I was laid off the next morning. They called it corporate restructuring, as they always do, and told me that the Toronto team was taking over the Oakville and NOTL office marketing needs. They reposted my exact job description (the same one that I had applied to the year before) the next morning - there it was sitting in my inbox at 7 am. I still find it utterly hilarious that they didn't think I'd see that...but considering the very first thing that Terrible Manager/Person asked me to do when I came on board was "to change everyone's emails so that they could somehow look like they were written in cursive handwriting font on a parchment paper background, because it's just so much nicer and elegant", I'm not fucking surprised...(for real, that was the first request that I received as a Graphic Designer/Marketing Coordinator for Sotheby's International Realty Canada. Elegant indeed. I should've run right then and there...)
So, five months later! Where's my head at?

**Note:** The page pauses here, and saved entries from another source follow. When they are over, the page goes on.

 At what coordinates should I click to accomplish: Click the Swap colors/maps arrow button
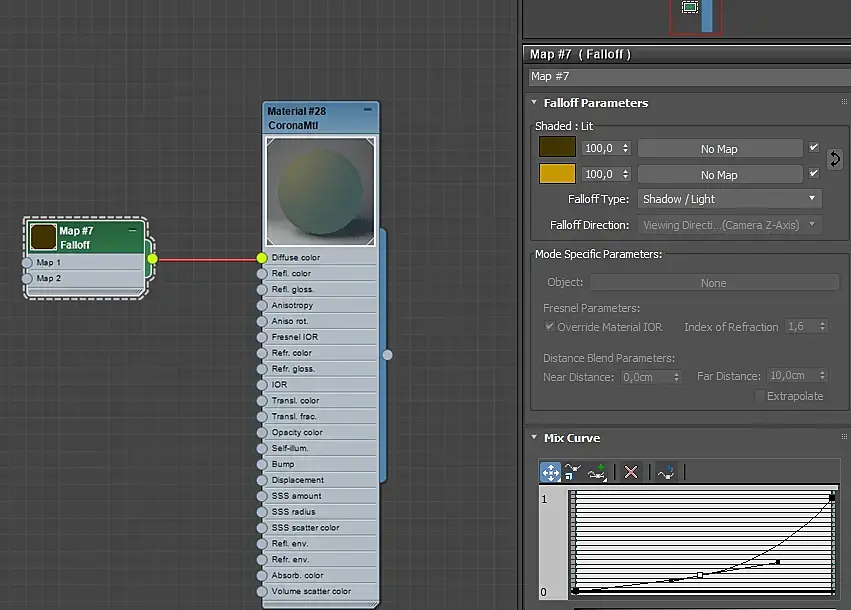click(x=835, y=160)
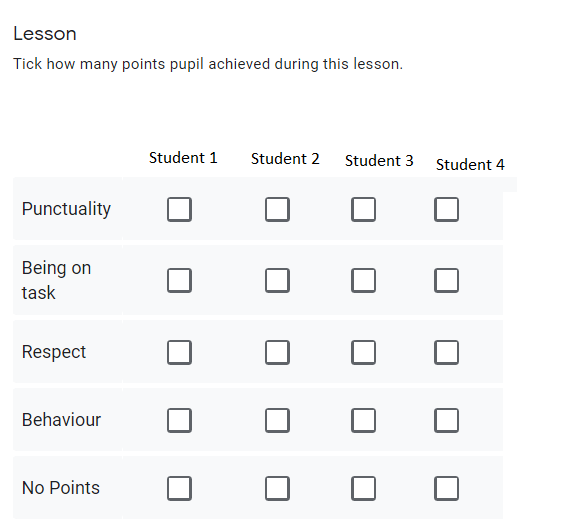The width and height of the screenshot is (570, 522).
Task: Tick No Points for Student 1
Action: click(x=179, y=488)
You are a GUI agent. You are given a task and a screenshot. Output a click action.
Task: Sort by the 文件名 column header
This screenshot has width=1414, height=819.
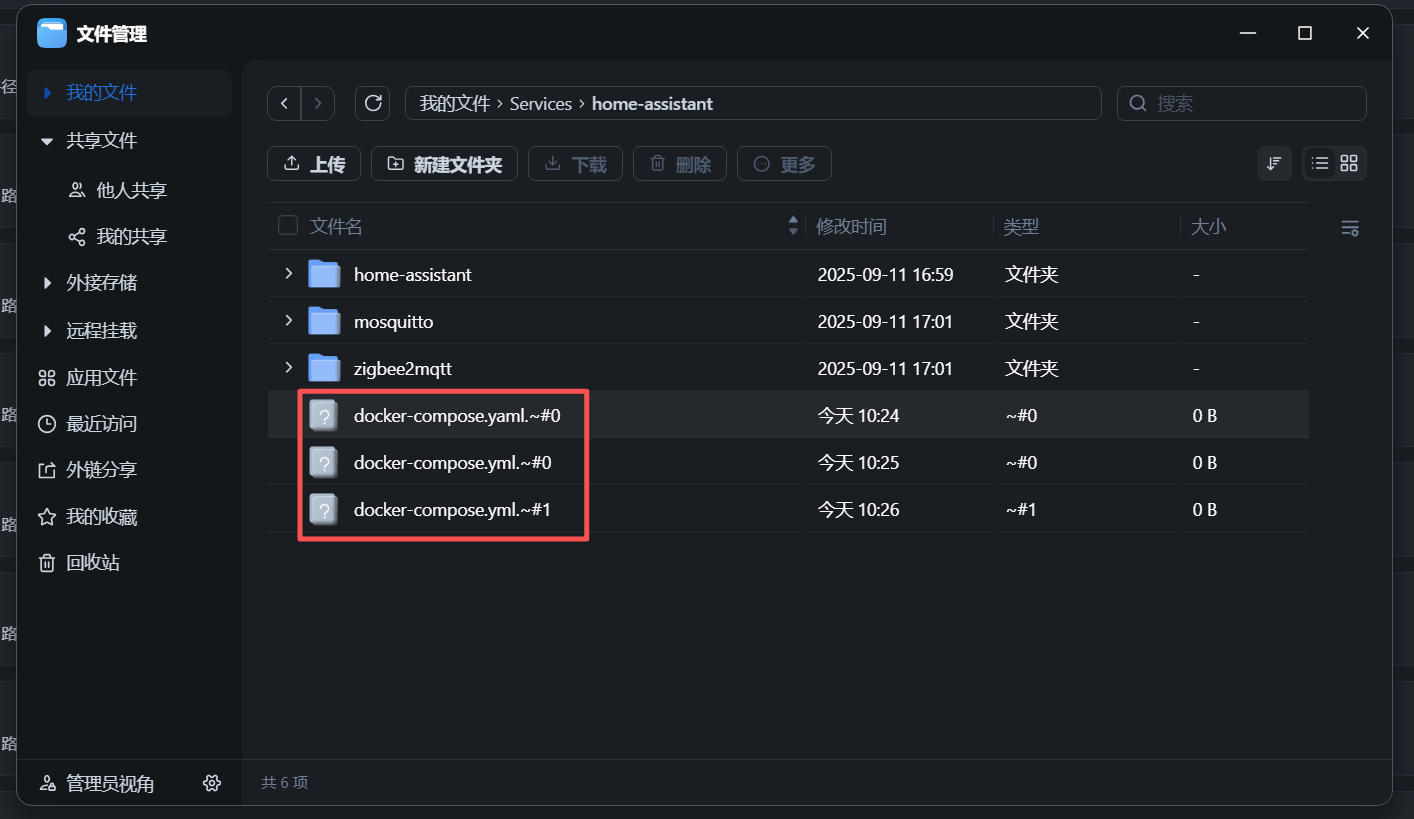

I'M SO HAPPY I DON'T WORK FOR THE RICH AND ENTITLED ANYMORE! SO HAPPY I DON'T WORK FOR A TERRIBLE MANAGER/PERSON ANYMORE! SO ABSOLUTELY SURE THAT I AM DONE WITH CORPORATE CULTURE FOR MAYBE EVERRRRRR... All caps screaming aside, I'm at a bit of a loss to describe how life changing last year was. I feel like the creative girl that I was when I was in college, full of ideas, making art on the daily and feeling happy, hopefully and resourceful. The messy breakup feels that the lay-off brought are dissolving - I can't help but note that I don't really have any lingering friendships from that job; I've had them from every job I ever had, but this one was different. I am really aware that people were only friends with me when they needed something. Human nature I guess...or real estate agent nature. Who knows(/cares)? I don't know what the next year is going to look like, but right now it looks like planning, making, organizing, selling and promoting. I may have to take a part time job eventually, I may not, I may find lots more freelance (was doing ok with it in the remainder of 2016), I may not. I truly have no idea. But considering that everything that I held as concrete and permanent this time last year has completely changed and I'm thriving in spite or because of, I'm feeling pretty ok about it all. I wish you a very happy new year. I am very happy to be here to do so.
(If you're working a job that involves you feeling terrible about yourself and your abilities on a daily/weekly basis, if you have to deal with a Terrible Manager/Coworker/Person with no one to back you up, if your job was promised as one thing but has backslid into something undesired, or worse, health-threatening, please make every effort to free yourself. I know how it feels to be locked in, desperate, scared and seemingly without options. You can at least talk to someone, be heard, and vent your frustrations, and through that you can find a path and resources to find something better. I am happy to lend an ear and/or shoulder to anyone who needs to decompress from their workplace tension, and more importantly, brainstorm ways to get out of an abusive job. It is absolutely not worth your health or peace of mind - it is time spent that none of us will ever get back.)